Delirium in the Elderly

Delirium is a common and serious acute neuropsychiatric syndrome with core features of inattention and global cognitive dysfunction. Delirium is characterized by inattention and acute cognitive dysfunction, and it is a transient, reversible syndrome that is acute and fluctuating.

Etiologies of delirium are diverse, multifactorial and often reflect the pathophysiological consequences of an acute medical illness, medical complication or drug intoxication or withdrawal.

Delirium develops through a complex interaction between different risk factors, modifiable and non-modifiable alike. Delirium risk can result from a combination of predisposing, non modifiable factors, such as preexisting dementia or serious medical illness, or modifiable factors, such as ingestion of sedative medications, infections, abnormal electrolyte or metabolite levels, or surgery.

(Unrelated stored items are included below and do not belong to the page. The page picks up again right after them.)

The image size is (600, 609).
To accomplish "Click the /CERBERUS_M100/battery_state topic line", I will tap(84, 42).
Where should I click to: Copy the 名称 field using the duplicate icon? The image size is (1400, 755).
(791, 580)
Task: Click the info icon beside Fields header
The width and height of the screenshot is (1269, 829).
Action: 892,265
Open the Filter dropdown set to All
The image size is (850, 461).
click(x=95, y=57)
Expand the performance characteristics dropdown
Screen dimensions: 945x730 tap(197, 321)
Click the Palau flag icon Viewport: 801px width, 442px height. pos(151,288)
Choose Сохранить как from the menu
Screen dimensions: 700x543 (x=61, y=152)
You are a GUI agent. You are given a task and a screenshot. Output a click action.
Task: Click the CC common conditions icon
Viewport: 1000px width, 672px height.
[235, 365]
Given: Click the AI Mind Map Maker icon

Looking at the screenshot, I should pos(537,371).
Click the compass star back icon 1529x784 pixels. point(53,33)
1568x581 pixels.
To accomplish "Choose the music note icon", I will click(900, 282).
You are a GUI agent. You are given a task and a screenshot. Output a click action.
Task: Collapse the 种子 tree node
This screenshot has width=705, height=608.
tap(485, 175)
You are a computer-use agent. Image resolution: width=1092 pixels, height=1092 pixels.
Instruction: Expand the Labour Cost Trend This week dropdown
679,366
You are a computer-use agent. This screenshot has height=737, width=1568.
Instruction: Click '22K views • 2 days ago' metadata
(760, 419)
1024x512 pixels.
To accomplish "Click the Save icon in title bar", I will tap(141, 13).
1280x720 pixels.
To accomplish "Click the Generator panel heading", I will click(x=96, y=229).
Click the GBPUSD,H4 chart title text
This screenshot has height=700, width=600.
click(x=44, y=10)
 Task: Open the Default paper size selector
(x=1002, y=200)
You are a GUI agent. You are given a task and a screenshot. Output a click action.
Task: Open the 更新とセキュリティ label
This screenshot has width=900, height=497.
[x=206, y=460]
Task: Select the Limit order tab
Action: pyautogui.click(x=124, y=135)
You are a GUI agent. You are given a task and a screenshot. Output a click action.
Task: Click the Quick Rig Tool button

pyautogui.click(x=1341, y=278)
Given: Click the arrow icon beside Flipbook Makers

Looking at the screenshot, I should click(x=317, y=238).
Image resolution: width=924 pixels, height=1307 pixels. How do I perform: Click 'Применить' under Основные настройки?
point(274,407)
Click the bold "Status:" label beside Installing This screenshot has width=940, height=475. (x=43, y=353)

Overall prevalence of delirium in the community is just 1-2%, and delirium in general hospital admission is 14-24%. Delirium arising during a hospital stay ranges from 6% to as high as 56% (higher when more specialized populations are considered and in postoperative, intensive-care, subacute and palliative care settings).

However, in hospitalized patients over 65 years of age 20% experience complications during hospitalization,  15-53% develop postoperative delirium, and ICU psychosis (delirium) incidence can reach 70-87% in patients admitted to an intensive care unit (ICU).